The following is a summary of the interim results of the Phase IIb clinical trial. The two efficacy criteria that need to be met in order to determine a complete response in a patient, are non-recurrence and ablation of a single tumor left in each patient's bladder, solely for the purpose of the clinical trial. Of these, the Company believes that non-recurrence is the major problem facing refractory superficial bladder cancer, and that this criterion is therefore of greater importance in determining what to expect from the treatment in market conditions.

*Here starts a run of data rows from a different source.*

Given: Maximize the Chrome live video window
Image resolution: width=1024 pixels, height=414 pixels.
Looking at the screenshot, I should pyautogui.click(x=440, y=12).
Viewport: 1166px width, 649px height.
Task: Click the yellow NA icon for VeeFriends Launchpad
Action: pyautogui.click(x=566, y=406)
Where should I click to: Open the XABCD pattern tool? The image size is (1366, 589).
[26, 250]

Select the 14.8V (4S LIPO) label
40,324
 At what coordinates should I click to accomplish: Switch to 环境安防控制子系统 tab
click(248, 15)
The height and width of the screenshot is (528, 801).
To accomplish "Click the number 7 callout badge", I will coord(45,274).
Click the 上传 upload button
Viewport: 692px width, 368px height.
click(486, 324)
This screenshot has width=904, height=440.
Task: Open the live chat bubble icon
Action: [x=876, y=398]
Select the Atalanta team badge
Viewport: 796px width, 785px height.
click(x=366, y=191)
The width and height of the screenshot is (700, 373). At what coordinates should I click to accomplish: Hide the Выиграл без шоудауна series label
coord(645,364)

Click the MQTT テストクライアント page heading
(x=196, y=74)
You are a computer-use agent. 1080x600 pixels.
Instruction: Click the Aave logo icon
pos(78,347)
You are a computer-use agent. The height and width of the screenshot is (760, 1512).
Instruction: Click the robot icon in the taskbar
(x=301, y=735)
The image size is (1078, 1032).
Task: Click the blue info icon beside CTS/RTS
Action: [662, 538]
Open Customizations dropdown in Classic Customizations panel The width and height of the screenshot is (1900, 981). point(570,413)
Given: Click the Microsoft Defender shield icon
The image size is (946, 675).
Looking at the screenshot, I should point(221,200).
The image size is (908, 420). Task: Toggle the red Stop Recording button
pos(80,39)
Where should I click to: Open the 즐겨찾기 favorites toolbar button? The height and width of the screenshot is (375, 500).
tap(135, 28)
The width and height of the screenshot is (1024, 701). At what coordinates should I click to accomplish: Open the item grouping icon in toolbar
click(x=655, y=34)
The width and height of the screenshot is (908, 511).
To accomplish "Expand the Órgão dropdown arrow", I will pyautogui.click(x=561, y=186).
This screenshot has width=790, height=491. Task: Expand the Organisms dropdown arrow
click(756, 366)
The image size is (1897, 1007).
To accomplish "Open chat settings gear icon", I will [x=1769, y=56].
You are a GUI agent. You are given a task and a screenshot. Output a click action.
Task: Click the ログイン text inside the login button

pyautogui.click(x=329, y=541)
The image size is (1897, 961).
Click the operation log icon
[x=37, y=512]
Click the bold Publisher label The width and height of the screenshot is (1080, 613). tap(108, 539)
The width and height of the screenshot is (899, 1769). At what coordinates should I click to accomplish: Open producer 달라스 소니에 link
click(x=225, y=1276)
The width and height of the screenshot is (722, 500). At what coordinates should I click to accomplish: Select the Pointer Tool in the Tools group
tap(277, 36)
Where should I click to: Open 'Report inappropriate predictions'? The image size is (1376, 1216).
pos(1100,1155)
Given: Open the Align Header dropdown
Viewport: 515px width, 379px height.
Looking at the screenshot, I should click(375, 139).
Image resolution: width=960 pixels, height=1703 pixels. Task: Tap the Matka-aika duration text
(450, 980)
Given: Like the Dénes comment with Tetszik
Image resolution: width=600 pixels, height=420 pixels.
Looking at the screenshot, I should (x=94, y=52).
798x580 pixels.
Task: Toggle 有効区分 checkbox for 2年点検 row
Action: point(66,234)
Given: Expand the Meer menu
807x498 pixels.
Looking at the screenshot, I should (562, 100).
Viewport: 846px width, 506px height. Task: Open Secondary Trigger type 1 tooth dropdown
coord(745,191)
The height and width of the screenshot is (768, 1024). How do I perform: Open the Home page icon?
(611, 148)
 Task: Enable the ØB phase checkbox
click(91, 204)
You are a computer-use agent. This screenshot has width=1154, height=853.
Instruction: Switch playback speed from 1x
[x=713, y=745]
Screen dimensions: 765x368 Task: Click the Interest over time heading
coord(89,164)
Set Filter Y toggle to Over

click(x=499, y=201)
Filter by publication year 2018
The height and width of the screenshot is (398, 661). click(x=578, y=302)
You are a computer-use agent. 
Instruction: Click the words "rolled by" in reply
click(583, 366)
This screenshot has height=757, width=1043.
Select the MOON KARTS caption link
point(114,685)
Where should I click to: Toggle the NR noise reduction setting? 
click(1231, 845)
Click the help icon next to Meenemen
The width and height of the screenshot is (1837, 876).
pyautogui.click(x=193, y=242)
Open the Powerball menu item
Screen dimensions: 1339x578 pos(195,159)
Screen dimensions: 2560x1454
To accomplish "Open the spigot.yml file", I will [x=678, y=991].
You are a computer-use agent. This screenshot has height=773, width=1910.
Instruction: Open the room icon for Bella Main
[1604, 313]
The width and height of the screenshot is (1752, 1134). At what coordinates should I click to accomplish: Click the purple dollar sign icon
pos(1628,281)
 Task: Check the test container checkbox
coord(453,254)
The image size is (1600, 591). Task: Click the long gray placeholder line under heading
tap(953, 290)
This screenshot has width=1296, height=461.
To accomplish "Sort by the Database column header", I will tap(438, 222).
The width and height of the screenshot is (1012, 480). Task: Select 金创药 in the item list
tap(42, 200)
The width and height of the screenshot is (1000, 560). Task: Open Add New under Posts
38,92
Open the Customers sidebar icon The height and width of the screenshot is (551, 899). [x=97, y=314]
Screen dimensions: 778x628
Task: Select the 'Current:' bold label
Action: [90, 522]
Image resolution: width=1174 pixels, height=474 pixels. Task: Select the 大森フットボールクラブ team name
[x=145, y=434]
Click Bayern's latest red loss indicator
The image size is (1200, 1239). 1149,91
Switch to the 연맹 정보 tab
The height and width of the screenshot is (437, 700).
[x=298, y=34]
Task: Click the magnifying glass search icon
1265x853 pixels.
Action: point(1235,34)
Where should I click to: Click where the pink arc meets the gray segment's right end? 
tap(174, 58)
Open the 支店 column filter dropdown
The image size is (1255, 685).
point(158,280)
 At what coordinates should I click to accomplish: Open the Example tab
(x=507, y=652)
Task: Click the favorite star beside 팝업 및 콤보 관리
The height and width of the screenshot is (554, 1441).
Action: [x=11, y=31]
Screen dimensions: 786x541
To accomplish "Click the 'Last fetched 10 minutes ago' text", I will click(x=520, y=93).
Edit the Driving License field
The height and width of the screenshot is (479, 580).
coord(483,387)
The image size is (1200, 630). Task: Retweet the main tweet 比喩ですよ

In total, six patients showed a complete response, of whom two were discounted from the final statistics - one that was excluded from the patient count because she discontinued treatment before it was completed, and one that was included in the patient count, but was not listed as a complete response on account of a change in the criteria during the course of the trial. The FDA had required five patients to show a complete response, and, when presented with the complete interim results, approved the continuation of the trial.

As of the date hereof, no Serious Adverse Events (SAEs) related to the drug candidate have been recorded in this, or any other, clinical trial of BC-819.

Information Regarding the Clinical Trial

The purpose of this trial is to measure the efficacy and safety of BC-819 at a dose of 20mg, as tested in the previous Phase I/IIa clinical trial for this application. The trial is being conducted in a U.S.-based medical center in Arizona by BCG Oncology, PC and at seven medical centers in Israel. The trial is expected to include 33 patients, with each participant receiving six weekly treatments of BC-819. Patients responding to the treatment are offered nine additional maintenance treatments.

#############################################################

About BioCancell

BioCancell is a biopharmaceuticals company that specializes in the development of Targeted Cancer Therapies for the treatment of numerous types of cancer. The Company's technology offers a safe and long-term treatment of cancer, with no adverse effects.

BioCancell was co-founded in 2004 by Professor Avraham Hochberg, Professor of Molecular Biology at the Hebrew University of Jerusalem, based on technology developed by him over the past 20 years.

The drug candidates developed by the Company are targeted and their goal is to selectively destroy the cancer cells without affecting healthy cells (‘Targeted Cancer Therapy'). The approach is based on the identification of target genes, such as H19, that are expressed only in cancerous tumors, and not in healthy cells, and on the use of those genes for the activation of a toxin inside the cancerous cells only, thus destroying them without harming healthy cells. BioCancell's leading drug candidate, BC-819, is now in a Phase IIb clinical trial for the treatment of bladder carcinoma, and in Phase I/IIa trials for the treatment of pancreatic and ovarian cancer.

For more information, please visit http://www.biocancell.com.

This press release contains "forward-looking" statements, including statements with respect to the further development and potential safety and efficacy of BC-819, in the treatment of superficial bladder cancer and BioCancell's development strategy. Any statements contained in this press release that are not statements of historical fact may be deemed to be forward-looking statements. There are a number of important factors that could cause the results of BioCancell to differ materially from those indicated by these forward-looking statements, including, among others, the risk that the U.S. Food and Drug Administration may require changes to the protocols and informed consents for clinical trials of BC-819, which changes may have a material adverse effect on the timing of, and BioCancell's ability to conduct, those clinical trials, risks related to the clinical advancement of its BC-819 plasmid, including, but not limited, to the risk that clinical trials for this product candidate may not demonstrate safety and efficacy sufficient to obtain the requisite regulatory approvals or to result in a marketable product and risks related to the potential for others to develop products containing or based on BC-819. BioCancell does not undertake any obligation to update forward-looking statements.